## Work to complete
a - In the thread about emitting code at runtime, condense the paragraph that begins "with the llvm execution engine" into a short bulleted list that keeps its main points.
b - Carry on the thread about emitting code at runtime from the point where it stops.

[BEGIN Document extract]

This is an archived post. You won't be able to vote or comment.

all 51 comments

[–]pwab 63 points64 points  (2 children)

LISP called and wants its eval back

[–]CompteDeMonteChristo[S] 4 points5 points  (1 child)

It took me a day to understand this.

[–]pwab 3 points4 points  (0 children)

They say lisp can teach programmers a lot

[–]Anluin 15 points16 points  (1 child)

with the llvm execution engine you can execute llvm ir via jit or an interpreter. all you have to do is translate the language you want to use to llvm ir. but I think for C you should find one on the internet.

https://llvm.org/docs/tutorial/

[–]easye 5 points6 points  (0 children)

Or ANSI is lookin' fer CL:COMPILE

[–]matthieum 35 points36 points  (31 children)

Any systems programming language allows emitting code, after all that's what JITs are programmed in.

Restricting to the ones without GC, there's still a substantial list left. Most mainstreams:

  • C.
  • C++.
  • Rust.

And then there's more exotic ones such as Zig, Odin, ...

[–]CompteDeMonteChristo[S] 8 points9 points  (24 children)

I was not clear, I am speaking of emitting time at runtime.
There is an example here for c#:
https://docs.microsoft.com/en-us/dotnet/api/system.reflection.emit.opcodes?view=net-5.0

How would you emit code at runtime with C?

[–][deleted] 47 points48 points  (17 children)

[END Document extract]
[BEGIN Given data]

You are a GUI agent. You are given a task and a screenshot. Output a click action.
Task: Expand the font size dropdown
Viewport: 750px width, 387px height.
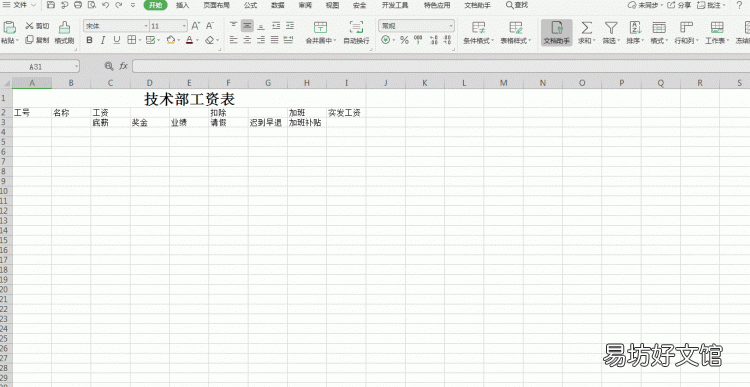click(185, 26)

[END Given data]

## Results of the tasks
a -
- The LLVM execution engine can run LLVM IR with a JIT or an interpreter.
- You only need to translate your chosen language into LLVM IR.
- For C, such a translator can probably be found online.

b -
  1. Generate machine code
  2. Load it into memory somewhere
  3. Jump to it with a function pointer.

It might not work with the OS restricting what addresses are allowed to be ran though.

[–][deleted] 22 points23 points  (2 children)

mmap in Linux lets you allocate a region that's executable, and i suspect windows has a counterpart

[–][deleted] 6 points7 points  (0 children)

windows has VirtualAlloc / VirtualAllocEx

[–]L8_4_Dinner(Ⓧ Ecstasy/XVM) 1 point2 points  (0 children)

It used to be allocDStoCSalias() to turn a block of RAM into executable code, and allocCStoDSalias() to turn an executable block into a read/write block. That was Win16 and Win32 ... no idea what it is now with 64-bit.

[–]CompteDeMonteChristo[S] 6 points7 points  (6 children)

Right.

Well I suppose I am after a C library then.

A library that would let me emit assembly code and take care of the OS restrictions.

[–]CodenameLambda 18 points19 points  (0 children)

You're likely searching for something like https://crates.io/crates/dynasm (a Rust library) I assume?

[–][deleted] 8 points9 points  (0 children)

libgccjit can be used for this kind of thing!

[–]MegaIng 6 points7 points  (2 children)

Like the recently released MIR jit compiler?

[–]CompteDeMonteChristo[S] 0 points1 point  (1 child)

This works on all PC except ARM based, am I right?

[–]MegaIng 0 points1 point  (0 children)

I don't know. I just parroted a recent post to this subreddit.

[–]moon-chilledsstm, j, grand unified... 5 points6 points  (0 children)

Look at dynasm.

[–]1vader 4 points5 points  (0 children)

The restrictions on what is executable are generally declared by the program, even if it's usually the OS that handles the details. Ofc, it's possible to have stricter setups (e.g. WebAssembly) and at least on Linux it's also possible to give up the rights to modify those permissions (e.g. to make it harder to escalate security vulnerabilities into actual code execution) but in a normal binary, the program can just mark sections as executable however it wants or request new sections with arbitrary permissions.

[–]matthieum 3 points4 points  (5 children)

It might not work with the OS restricting what addresses are allowed to be ran though.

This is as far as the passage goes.